Posted: Thursday, February 24, 2005

In Alaska

In 1939, delegate Anthony Dimond said that the Wage and Hour Administration would devise some means to exempt placer miners from certain provisions of the Wage and Hour Act.

In 1957, the first commercial airline flight from Europe to the Orient landed in Anchorage for a stopover.

In 1979, Alaska Airlines opened up its service to Portland, Oregon.

In the nation

In 1868, the House of Representatives impeached President Andrew Johnson following his attempted dismissal of Secretary of War Edwin M. Stanton; Johnson was later acquitted by the Senate.

In 1863, Arizona was organized as a territory.

In 1942, the Voice of America went on the air for the first time.

In 1983, a congressional commission released a report condemning the internment of Japanese-Americans during World War II as a "grave injustice."

In 1995, under pressure from farm-state Republicans, House leaders abandoned a campaign promise to disband the food stamp program.

In 2000, the state of Texas executed Betty Lou Beets, 62, by injection for murdering her fifth husband after Gov. George W. Bush refused to intervene.

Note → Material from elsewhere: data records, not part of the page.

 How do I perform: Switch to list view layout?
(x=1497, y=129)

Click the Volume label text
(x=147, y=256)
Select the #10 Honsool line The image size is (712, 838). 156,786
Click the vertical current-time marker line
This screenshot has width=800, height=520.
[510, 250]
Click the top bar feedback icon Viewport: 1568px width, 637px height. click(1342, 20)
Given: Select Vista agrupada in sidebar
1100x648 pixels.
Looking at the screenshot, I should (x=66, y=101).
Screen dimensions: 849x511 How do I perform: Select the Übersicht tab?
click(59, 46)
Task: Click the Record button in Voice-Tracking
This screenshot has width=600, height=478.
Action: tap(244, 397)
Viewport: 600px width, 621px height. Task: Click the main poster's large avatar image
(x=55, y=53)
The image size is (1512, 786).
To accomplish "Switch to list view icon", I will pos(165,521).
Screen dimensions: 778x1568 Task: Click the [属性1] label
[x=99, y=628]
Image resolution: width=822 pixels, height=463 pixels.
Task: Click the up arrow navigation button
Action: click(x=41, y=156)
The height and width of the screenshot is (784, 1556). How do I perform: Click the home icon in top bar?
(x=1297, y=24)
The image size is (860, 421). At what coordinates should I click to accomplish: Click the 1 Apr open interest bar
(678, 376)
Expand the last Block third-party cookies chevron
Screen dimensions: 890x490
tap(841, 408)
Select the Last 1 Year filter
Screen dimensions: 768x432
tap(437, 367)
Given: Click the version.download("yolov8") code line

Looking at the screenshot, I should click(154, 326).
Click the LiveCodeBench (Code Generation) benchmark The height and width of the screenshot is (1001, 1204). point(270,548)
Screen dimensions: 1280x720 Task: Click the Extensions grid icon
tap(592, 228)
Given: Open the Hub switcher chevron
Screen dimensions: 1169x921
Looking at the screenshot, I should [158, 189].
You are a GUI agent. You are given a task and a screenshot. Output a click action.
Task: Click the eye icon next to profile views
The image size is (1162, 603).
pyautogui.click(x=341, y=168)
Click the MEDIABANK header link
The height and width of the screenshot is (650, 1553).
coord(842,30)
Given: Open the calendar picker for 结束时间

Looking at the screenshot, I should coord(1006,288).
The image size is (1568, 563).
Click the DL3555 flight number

In 2004, Democrat John Kerry defeated John Edwards by large margins in Utah and Florida, and also won in Hawaii, where Edwards ran third behind Dennis Kucinich. President Bush urged approval of a constitutional amendment banning gay marriages.

In the world

In 1821, Mexico declared its independence from Spain.

In 1903, the United States signed an agreement acquiring a naval station at Guantanamo Bay in Cuba.

In 1920, a fledgling German political party held its first meeting of importance in Munich; it became known as the Nazi Party, and its chief spokesman was Adolf Hitler.